### Selection
Part II.C
Does Oxford Portend Judicial Reconsideration of
Whether Class-Arbitration Consent is a Question of Arbitrability?
In Stolt-Nielsen and Oxford the parties voluntarily submitted the class-arbitration-consent question to arbitrators because a four-Justice plurality ruled in Green Tree Financial Corp. v. Bazzle, 539 U.S. 444 (2003), that the class-arbitration-consent issue was not a question of arbitrability for the court to decide. While “courts assume that the parties intended courts, not arbitrators” to decide certain “gateway matters, such as whether the parties have a valid arbitration agreement at all or whether a concededly binding arbitration clause applies to a certain type of controversy,” the Court found that the issue did not fall into “this narrow exception.” 539 U.S. at 452 (citations omitted). According to the Court, “the relevant question . . . is what kind of arbitration proceeding the parties agreed to:”
That question does not concern a state statute or judicial procedures. It concerns contract interpretation and arbitration procedures. Arbitrators are well situated to answer that question. Given these considerations, along with the arbitration contracts’ sweeping language concerning the scope of the questions committed to arbitration, this matter of contract interpretation should be for the arbitrator, not the courts, to decide.
539 U.S. at 452-53 (citations omitted).
Bazzle was well received by the lower courts, and even though it was only a plurality opinion, many courts, parties and practitioners apparently thought that the arbitrability of consent-to-class-arbitration was a foregone conclusion after Bazzle even though the plurality’s rationale was endorsed by only four justices – a hat-tip to Associate Justice Stephen G. Breyer’s clearly and persuasively written plurality opinion. Some also apparently thought that Associate Justice John Paul Stevens’ concurring opinion was, for all intents and purposes, an endorsement of the plurality’s rationale, and that accordingly, Bazzle established precedent binding on the lower courts.
In 2003, prompted in part by Bazzle, the American Arbitration Association promulgated its Supplementary Rules for Class Arbitrations, Rule 3 of which directs the arbitrator or panel to “determine as a threshold matter, in a reasoned, partial, final award on the construction of the arbitration clause, whether the applicable arbitration clause permits the arbitration to proceed on behalf of or against a class. . . .” AAA Supplementary Rules, Rule 3. The “Clause Construction” awards in Stolt-Nielsen and Oxford were made under Rule 3 of the AAA Supplementary Rules.

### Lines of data
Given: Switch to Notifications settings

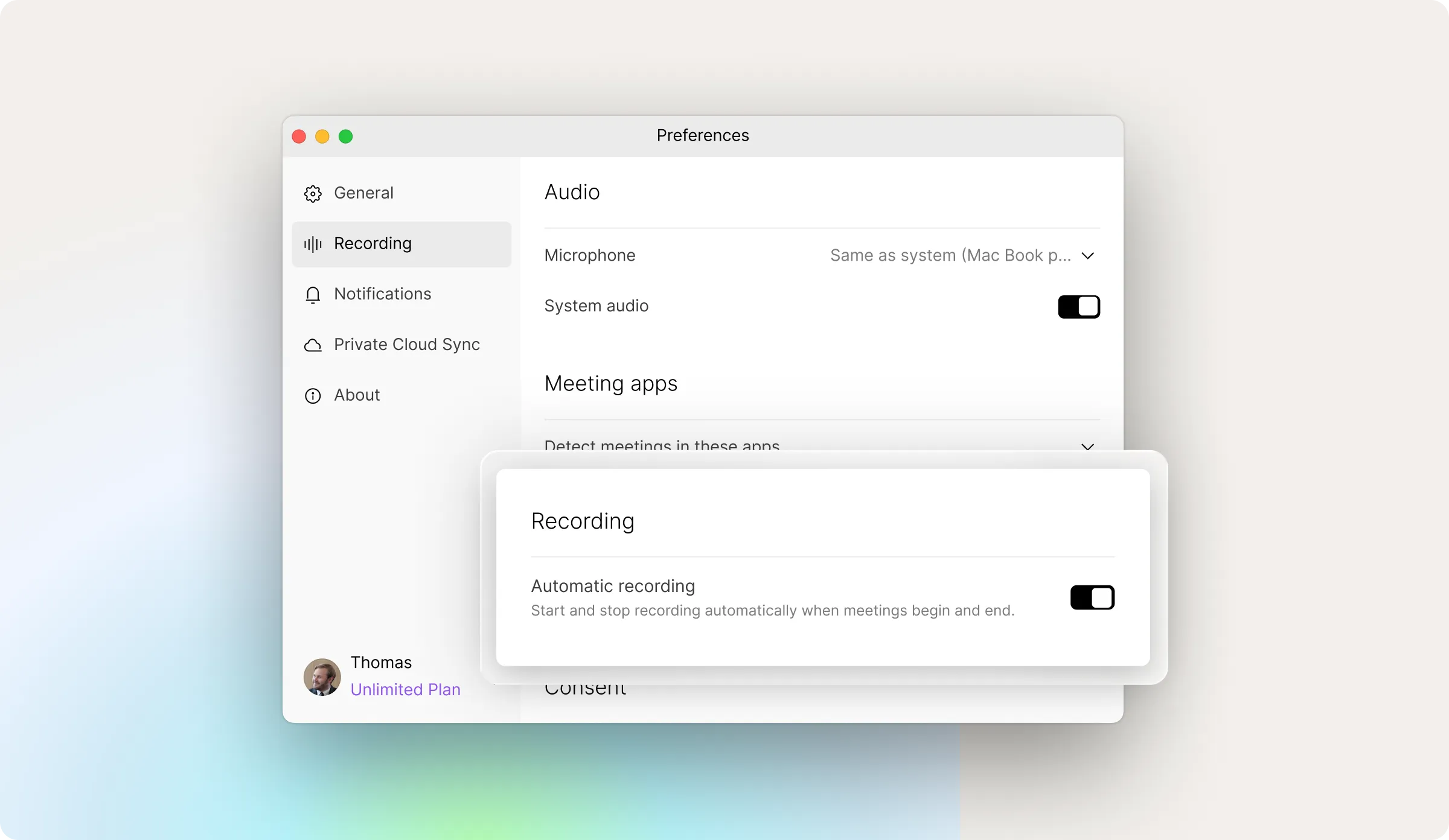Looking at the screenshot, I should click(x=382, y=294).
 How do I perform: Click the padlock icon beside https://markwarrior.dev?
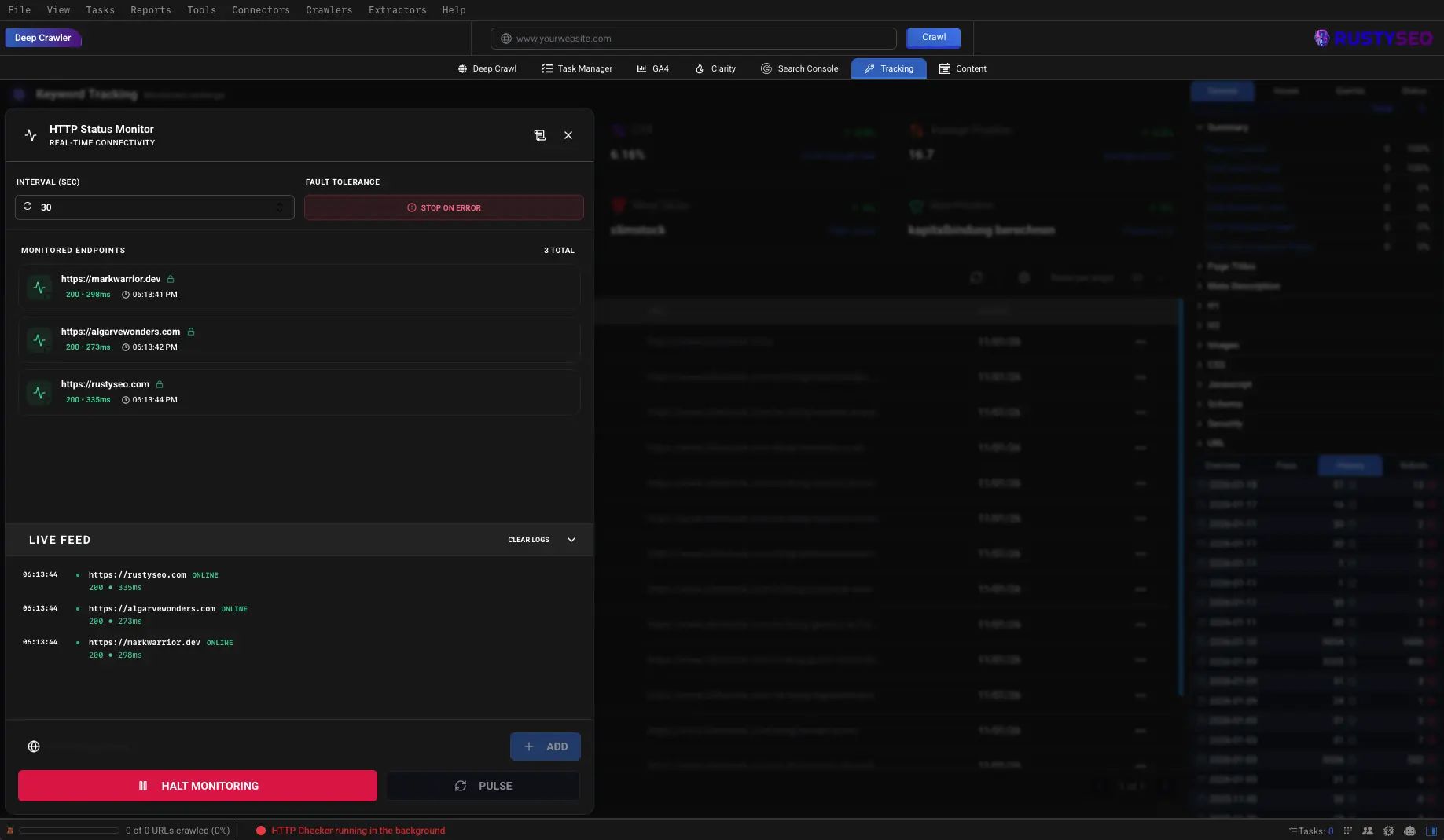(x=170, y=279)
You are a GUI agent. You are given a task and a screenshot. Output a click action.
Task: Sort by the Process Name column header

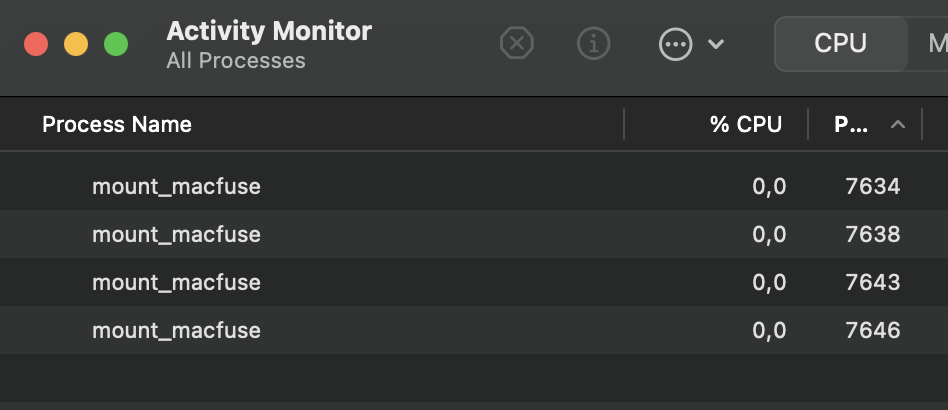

### Task requirements
- A) Answer these questions about the Part II.C discussion of class-arbitration consent, one answer per line:
(i) How many Justices formed the plurality in Green Tree Financial Corp. v. Bazzle?
(ii) Which Justice wrote the Bazzle plurality opinion?
(iii) Under which rule of the AAA Supplementary Rules were the "Clause Construction" awards in Stolt-Nielsen and Oxford made?
- B) Reproduce the Part II.C discussion of class-arbitration consent word for word, everything from "In 2003, prompted" down to "AAA Supplementary Rules.".
- C) Extend the Part II.C discussion of class-arbitration consent beyond its last sentence.

### Results for each task
- A)
(i) Four
(ii) Associate Justice Stephen G. Breyer
(iii) Rule 3

- B)
In 2003, prompted in part by Bazzle, the American Arbitration Association promulgated its Supplementary Rules for Class Arbitrations, Rule 3 of which directs the arbitrator or panel to “determine as a threshold matter, in a reasoned, partial, final award on the construction of the arbitration clause, whether the applicable arbitration clause permits the arbitration to proceed on behalf of or against a class. . . .” AAA Supplementary Rules, Rule 3. The “Clause Construction” awards in Stolt-Nielsen and Oxford were made under Rule 3 of the AAA Supplementary Rules.

- C)
In light of Bazzle and the AAA Supplementary Rules, class-arbitration-consent-related disputes in cases where the relevant arbitration agreements did not expressly prohibit class arbitration – e.g., cases not involving class-arbitration waivers – were generally submitted to arbitration, usually pursuant to the AAA Supplementary Rules. Most of the class-arbitration-related litigation concerned challenges to class arbitration waivers, rather than the arbitrability of class-arbitration-consent-related issues.
But Stolt-Nielsen explained that Bazzle did not establish binding precedent on any issue—including class-arbitration-consent arbitrability—because it “did not yield a majority decision. . . .” See Stolt-Nielsen, 130 S. Ct. at 1772. The Court said that “[u]nfortunately the opinions in Bazzle appear to have baffled the parties in this case at the time of the arbitration proceeding[,]” because “[f]or one thing, the parties appear to have believed that the judgment in Bazzle requires an arbitrator, not a court, to decide whether a contract permits class arbitration.” Stolt-Nielsen, 130 S. Ct. at 1772 (citation omitted). The Court did “not revisit that [allocation of decision-making power] question [in Stolt-Nielsen] because the parties’ supplemental agreement expressly assigned this issue to the arbitration panel, and no party argues that this assignment was impermissible.” Id.
The Court underscored that same point in Oxford, noting that it “would face a different issue if Oxford had argued below that the availability of class arbitration is a so-called ‘question of arbitrability,’” an issue “Stolt-Nielsen made clear that [the Supreme Court] has not yet decided. . . .” Oxford, Slip op. at 4 n.2. But Oxford gave the Court “no opportunity to do so because Oxford agreed that the arbitrator should determine whether its contract with Sutter authorized class procedures.” Id. Oxford submitted the issue to arbitration “not once but twice—and the second time after Stolt-Nielsen flagged that it might be a question of arbitrability.” Id.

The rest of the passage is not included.